As an observant child, I saw the dynamics.
Peacocks are beautiful (and my father was a good-looking, charismatic
man), but being macho meant being regarded as a fool.
My mother once asked my father for $50.00 to buy a new
swing set for my baby brother. Both my sister and I had a brand new one
of our own growing up, so Mark should have a new one as well.
My father refused arguing that Deborah’s still had life
left in it.
The fact that my sister's swing set was pink with frills,
made no impression on my father. Even my
little sister went to bat for Mark.
No sale.
My mother used her money to buy Mark one anyway, and my
father hit the ceiling when he saw it.
“I’m docking you two weeks allowance for that stunt.
Not just one. Two! You’ll just have to make do until it’s paid
for WITH INTEREST.”
One hundred percent interest? Really?
Mom enlisted my assistance and, while my father napped, we
hid every scrap of food in the place in my closet, giving away the perishables
to our neighbors who were then unemployed and close to being evicted.

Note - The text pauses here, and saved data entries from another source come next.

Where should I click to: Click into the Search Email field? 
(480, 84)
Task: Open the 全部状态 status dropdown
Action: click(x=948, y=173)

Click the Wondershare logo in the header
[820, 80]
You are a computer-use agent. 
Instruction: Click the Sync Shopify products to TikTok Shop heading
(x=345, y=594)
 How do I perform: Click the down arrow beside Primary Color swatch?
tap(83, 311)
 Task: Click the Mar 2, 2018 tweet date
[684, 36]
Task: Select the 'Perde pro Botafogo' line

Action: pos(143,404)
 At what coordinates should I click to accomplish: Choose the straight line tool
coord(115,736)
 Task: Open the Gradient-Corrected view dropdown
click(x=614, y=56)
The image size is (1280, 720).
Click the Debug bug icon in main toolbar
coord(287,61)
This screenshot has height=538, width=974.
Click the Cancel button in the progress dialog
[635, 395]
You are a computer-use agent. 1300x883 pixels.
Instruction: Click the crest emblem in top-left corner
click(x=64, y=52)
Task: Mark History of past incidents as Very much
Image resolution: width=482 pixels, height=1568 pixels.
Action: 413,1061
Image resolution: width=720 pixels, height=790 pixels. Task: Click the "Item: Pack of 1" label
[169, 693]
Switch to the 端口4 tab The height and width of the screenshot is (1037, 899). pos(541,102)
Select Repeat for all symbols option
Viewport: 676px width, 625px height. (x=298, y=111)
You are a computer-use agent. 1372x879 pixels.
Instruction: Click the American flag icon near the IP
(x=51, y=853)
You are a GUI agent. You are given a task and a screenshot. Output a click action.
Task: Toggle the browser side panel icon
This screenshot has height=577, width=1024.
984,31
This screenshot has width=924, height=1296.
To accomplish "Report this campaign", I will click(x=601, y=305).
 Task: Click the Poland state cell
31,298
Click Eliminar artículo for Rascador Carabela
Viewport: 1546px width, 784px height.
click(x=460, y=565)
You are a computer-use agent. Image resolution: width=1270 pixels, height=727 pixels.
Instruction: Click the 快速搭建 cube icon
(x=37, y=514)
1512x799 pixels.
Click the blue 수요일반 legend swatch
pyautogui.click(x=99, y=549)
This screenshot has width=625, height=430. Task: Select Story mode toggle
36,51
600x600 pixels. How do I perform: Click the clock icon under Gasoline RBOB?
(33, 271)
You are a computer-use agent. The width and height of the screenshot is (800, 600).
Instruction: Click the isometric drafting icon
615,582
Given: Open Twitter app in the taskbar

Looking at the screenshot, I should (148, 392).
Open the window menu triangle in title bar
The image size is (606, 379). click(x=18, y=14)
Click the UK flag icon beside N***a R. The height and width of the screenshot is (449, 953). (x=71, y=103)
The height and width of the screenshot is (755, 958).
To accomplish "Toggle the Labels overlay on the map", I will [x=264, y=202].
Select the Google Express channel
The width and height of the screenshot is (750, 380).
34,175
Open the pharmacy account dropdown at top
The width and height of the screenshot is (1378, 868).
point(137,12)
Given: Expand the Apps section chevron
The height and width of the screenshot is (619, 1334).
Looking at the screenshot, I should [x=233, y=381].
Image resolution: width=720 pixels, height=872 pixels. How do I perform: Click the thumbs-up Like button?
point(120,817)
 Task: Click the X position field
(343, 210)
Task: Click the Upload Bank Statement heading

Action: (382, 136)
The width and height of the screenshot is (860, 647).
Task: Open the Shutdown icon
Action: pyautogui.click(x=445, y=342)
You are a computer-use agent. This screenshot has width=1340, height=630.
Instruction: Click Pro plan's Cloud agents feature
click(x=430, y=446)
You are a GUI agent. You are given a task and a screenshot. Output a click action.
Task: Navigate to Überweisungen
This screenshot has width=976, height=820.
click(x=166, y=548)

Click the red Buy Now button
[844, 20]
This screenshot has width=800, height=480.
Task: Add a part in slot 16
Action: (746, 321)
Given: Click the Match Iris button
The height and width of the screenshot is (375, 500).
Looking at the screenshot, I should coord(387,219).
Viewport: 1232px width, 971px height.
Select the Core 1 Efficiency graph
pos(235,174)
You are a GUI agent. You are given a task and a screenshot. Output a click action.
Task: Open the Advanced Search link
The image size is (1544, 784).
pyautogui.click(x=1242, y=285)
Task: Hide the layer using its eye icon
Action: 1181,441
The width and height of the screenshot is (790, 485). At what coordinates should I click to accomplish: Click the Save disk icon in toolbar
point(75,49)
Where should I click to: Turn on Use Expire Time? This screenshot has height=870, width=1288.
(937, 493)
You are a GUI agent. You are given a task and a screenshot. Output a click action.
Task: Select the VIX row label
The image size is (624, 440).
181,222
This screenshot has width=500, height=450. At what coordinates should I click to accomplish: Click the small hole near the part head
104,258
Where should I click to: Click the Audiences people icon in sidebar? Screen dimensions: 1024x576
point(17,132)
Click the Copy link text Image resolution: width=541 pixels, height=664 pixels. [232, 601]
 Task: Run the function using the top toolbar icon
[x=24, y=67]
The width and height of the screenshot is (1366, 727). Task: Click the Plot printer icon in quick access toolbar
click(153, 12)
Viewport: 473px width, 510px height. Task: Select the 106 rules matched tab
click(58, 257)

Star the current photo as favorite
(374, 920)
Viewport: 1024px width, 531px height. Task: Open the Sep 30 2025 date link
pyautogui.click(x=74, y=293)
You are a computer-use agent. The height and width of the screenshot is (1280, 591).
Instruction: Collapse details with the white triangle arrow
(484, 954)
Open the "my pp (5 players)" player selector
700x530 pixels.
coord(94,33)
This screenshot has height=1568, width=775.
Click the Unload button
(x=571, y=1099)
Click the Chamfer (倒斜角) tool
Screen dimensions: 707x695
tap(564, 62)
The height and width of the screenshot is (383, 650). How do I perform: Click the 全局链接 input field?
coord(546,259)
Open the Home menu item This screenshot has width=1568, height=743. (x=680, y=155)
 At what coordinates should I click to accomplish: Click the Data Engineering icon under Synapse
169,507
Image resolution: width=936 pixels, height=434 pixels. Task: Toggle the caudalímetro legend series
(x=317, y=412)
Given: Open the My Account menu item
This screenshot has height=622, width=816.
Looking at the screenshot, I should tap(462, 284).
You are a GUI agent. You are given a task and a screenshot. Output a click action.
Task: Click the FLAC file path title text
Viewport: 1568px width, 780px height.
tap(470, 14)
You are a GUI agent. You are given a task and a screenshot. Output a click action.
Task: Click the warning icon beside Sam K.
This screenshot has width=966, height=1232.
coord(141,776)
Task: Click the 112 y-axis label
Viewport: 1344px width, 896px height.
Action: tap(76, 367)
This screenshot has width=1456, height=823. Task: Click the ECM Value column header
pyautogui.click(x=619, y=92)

The next day my father came home from work. “What’s
for supper?”
My mother, having just come home from work herself,
said. “Nothing, Roy. There’s nothing for me to fix.”
“What?”
“I don’t have an allowance to buy anything with.”
“That’s a bunch of damn hogwash,” he said.
He opened the pantry. Nothing. He opened the
refrigerator. Nothing. He stormed
the rest of the kitchen. Nothing.
Mom smiled and shrugged. “See?”
Her grin was quite wicked.
Still, he walked up to her and stuck his finger in her
face. “Oh, no. You’re not getting away with this. You’re not
getting your allowance, and that’s final.”
She held out her hands.
“The kids have to eat.”
“Get them ready.
We’re going out.”
For seven straight nights Daddy took us out to eat.
Nice restaurants, too. Burgers, Tex-Mex, steak, seafood.
We all had a wonderful time, and I began a lifelong love
affair with scallops; fried, grilled, baked, any ol' way they come.
Mmmm.
That seventh night Mr. Miller, the man who lived across
the street, walked over. “Going out to eat again? Did y’all win a
contest?”
“No,” my father said, full of self-righteousness with a
puffed out chest. He then explained the circumstances. “I’m
teaching Janell a lesson.”
Mr. Miller laughed himself silly. “You damn fool,”
he said. “For a whole week she hasn’t had to cook, or wash dishes, and
how much has it cost you to eat out rather than just giving her the allowance
and be done with it.”
My father never could look Mr. Miller in the eye again.
Nor could I accept the macho ego as a part of my life.
I'm not going to say that my male ego hasn't risen like the
white whale to sink my ship from time to time. But I've learned to laugh with the crowd when
it does.
And yes, the picture is yours truly, my mother and father.
I miss them both more than I can say.
oh Rocky what a wonderfully wicked and hilarious tale....Absolutely loved it and by the sounds of it would have loved sitting back and having a laugh with your mum! Poor old dad haha
ReplyDeleteThanks, Jodie. I was hoping for a little humor given my oftentimes serious posts.
DeleteA tale from another time. A time when men controlled the purse strings and refused to allow their wives to learn how to drive. When the man's word was law. Times have changed for the better in that respect. And yet....once in a while I see it raise its ugly head. It fills me with fury and makes me want to stomp on someone's face.
ReplyDeleteMy mom and I did laugh about this years later, after he died. She ran her own business, you see. She was amazing, and taught me so much.
Deletevery interesting but sad story of a mother and a father, well said Rocky, Keep inform
ReplyDeleteBest Regards
Phil
They did stay married until my father died. My intent was to show the humorous side of marriage, not the sad side.
DeleteYour mom was an amazing woman, the kind I would have enjoyed knowing. If you have more tales like this one it would make a wonderful book!